→ Exercise description: From the first record to the last, write each one out again exactly.

+++ Available data +++

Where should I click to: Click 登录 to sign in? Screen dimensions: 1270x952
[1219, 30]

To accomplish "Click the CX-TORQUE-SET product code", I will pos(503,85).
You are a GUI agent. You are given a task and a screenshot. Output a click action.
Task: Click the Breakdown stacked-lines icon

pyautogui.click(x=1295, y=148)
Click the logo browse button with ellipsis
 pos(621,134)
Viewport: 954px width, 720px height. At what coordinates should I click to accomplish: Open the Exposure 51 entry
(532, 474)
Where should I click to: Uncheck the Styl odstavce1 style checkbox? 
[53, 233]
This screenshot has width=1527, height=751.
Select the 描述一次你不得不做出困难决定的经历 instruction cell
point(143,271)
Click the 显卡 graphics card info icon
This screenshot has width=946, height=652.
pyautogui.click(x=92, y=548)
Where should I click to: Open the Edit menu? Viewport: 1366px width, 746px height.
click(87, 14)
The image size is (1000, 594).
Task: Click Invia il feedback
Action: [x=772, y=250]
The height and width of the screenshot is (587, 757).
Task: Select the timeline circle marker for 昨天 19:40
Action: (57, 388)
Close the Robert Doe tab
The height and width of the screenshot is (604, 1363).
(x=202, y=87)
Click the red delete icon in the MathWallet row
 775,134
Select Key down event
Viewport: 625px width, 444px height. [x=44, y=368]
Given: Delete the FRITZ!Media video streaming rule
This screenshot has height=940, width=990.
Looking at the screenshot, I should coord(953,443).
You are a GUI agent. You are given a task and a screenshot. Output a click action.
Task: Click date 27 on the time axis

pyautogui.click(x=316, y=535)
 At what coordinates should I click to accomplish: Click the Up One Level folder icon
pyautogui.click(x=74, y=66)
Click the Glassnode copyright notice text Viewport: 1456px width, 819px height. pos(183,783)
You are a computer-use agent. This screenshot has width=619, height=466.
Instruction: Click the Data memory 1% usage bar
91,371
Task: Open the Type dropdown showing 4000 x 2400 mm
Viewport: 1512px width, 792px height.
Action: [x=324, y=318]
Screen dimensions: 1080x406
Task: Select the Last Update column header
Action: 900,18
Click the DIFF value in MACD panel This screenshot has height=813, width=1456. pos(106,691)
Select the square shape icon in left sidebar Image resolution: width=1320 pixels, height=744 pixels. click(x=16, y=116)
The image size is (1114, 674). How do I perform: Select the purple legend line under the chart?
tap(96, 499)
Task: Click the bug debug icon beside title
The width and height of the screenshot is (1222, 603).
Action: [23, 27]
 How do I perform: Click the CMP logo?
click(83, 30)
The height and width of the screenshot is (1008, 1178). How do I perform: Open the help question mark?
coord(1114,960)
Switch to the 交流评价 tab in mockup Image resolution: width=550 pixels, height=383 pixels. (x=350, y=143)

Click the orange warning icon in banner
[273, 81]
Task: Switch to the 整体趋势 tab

+++

→ Answer to the problem:
Where should I click to: Click 登录 to sign in? Screen dimensions: 1270x952
[1219, 30]

To accomplish "Click the CX-TORQUE-SET product code", I will pos(503,85).
You are a GUI agent. You are given a task and a screenshot. Output a click action.
Task: Click the Breakdown stacked-lines icon

pyautogui.click(x=1295, y=148)
Click the logo browse button with ellipsis
 pos(621,134)
Viewport: 954px width, 720px height. At what coordinates should I click to accomplish: Open the Exposure 51 entry
(532, 474)
Where should I click to: Uncheck the Styl odstavce1 style checkbox? 
[53, 233]
This screenshot has width=1527, height=751.
Select the 描述一次你不得不做出困难决定的经历 instruction cell
point(143,271)
Click the 显卡 graphics card info icon
This screenshot has width=946, height=652.
pyautogui.click(x=92, y=548)
Where should I click to: Open the Edit menu? Viewport: 1366px width, 746px height.
click(87, 14)
The image size is (1000, 594).
Task: Click Invia il feedback
Action: [x=772, y=250]
The height and width of the screenshot is (587, 757).
Task: Select the timeline circle marker for 昨天 19:40
Action: (57, 388)
Close the Robert Doe tab
The height and width of the screenshot is (604, 1363).
(x=202, y=87)
Click the red delete icon in the MathWallet row
 775,134
Select Key down event
Viewport: 625px width, 444px height. [x=44, y=368]
Given: Delete the FRITZ!Media video streaming rule
This screenshot has height=940, width=990.
Looking at the screenshot, I should coord(953,443).
You are a GUI agent. You are given a task and a screenshot. Output a click action.
Task: Click date 27 on the time axis

pyautogui.click(x=316, y=535)
 At what coordinates should I click to accomplish: Click the Up One Level folder icon
pyautogui.click(x=74, y=66)
Click the Glassnode copyright notice text Viewport: 1456px width, 819px height. pos(183,783)
You are a computer-use agent. This screenshot has width=619, height=466.
Instruction: Click the Data memory 1% usage bar
91,371
Task: Open the Type dropdown showing 4000 x 2400 mm
Viewport: 1512px width, 792px height.
Action: [x=324, y=318]
Screen dimensions: 1080x406
Task: Select the Last Update column header
Action: 900,18
Click the DIFF value in MACD panel This screenshot has height=813, width=1456. pos(106,691)
Select the square shape icon in left sidebar Image resolution: width=1320 pixels, height=744 pixels. click(x=16, y=116)
The image size is (1114, 674). How do I perform: Select the purple legend line under the chart?
tap(96, 499)
Task: Click the bug debug icon beside title
The width and height of the screenshot is (1222, 603).
Action: [23, 27]
 How do I perform: Click the CMP logo?
click(83, 30)
The height and width of the screenshot is (1008, 1178). How do I perform: Open the help question mark?
coord(1114,960)
Switch to the 交流评价 tab in mockup Image resolution: width=550 pixels, height=383 pixels. (x=350, y=143)

Click the orange warning icon in banner
[273, 81]
Task: Switch to the 整体趋势 tab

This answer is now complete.